Mechthild von Hackeborn

Mechthild (links) mit ihrer Schwester Getrud von Hackeborn

Mechthild von Hackeborn

auch: von Helfta

Gedenktag katholisch: 19. November

Name bedeutet: kraftvolle Kämpferin (althochdt.)

Nonne, Mystikerin
* 1241 oder 1242 bei Halberstadt in Thüringen
† 19. November 1299 (?) in Helfta in Sachsen-Anhalt

Aus niederem Adel derer von Hackeborn stammend, kam Mechthild im Alter von sieben Jahren zur Erziehung ins Kloster Rodersdorf und 1258 zu ihrer Schwester Gertrud von Hackeborn ins Zisterzienserinnenkloster Helfta, wo diese Äbtissin war. Mechthild erhielt eine gute Ausbildung, besonders ihre liturgischen und biblischen Kenntnisse waren hervorragend. Sie wurde Kantorin und Leiterin der Klosterschule.

Ihre mystischen Erfahrungen hielt Mechthild bis zu ihrem 50. Lebensjahr geheim, ab 1292 teilte sie diese mündlich mit. Nun wurden ihre Offenbarungen von zwei Mitschwestern - eine davon war wohl Gertrud von Helfta - und zunächst ohne ihr Wissen aufgeschrieben. Das Liber gratiae specialis, Buch der besonderen Gnade enthält ihre Visionen von Brautmystik der Vermählung mit Christus, von der Unio mystica als summa experientia, höchste Erfahrung, dazu die von Liebeswunden, von der Herz-Jesu-Verehrung, über Eucharistie, Liturgie und die Sorge für die Armen Seelen.

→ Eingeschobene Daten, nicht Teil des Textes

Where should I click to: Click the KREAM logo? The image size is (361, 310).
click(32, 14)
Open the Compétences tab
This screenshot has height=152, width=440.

Diese Visionen sind reich an Allegorien wie der vom Tugendbrunnen oder vom Herzensgarten sowie Zahlensymbolik. Als Askeseleistung legte Mechthild zur Erinnerung an die Passion Christi Scherben in ihr Bett und wälzte sich in ihnen, bis sie vor Blut triefte, um so den Zorn Gottes abzuwenden. Häufig wurde sie über das Schicksal Verstorbener befragt. Auch Wunderheilungen werden berichtet, so habe sie einer blinden Mitschwester wieder zum Sehen verholfen.

Mechthilds Werk fand Leser bei den Gottesfreunden, war Heinrich Seuse und Johannes Tauler bekannt und wurde ins Holländische, Englische und Schwedische übersetzt. Auch in der frühen Neuzeit wurde es wieder intensiv gelesen, im 19. Jahrhundert besonders in der Romantik geschätzt.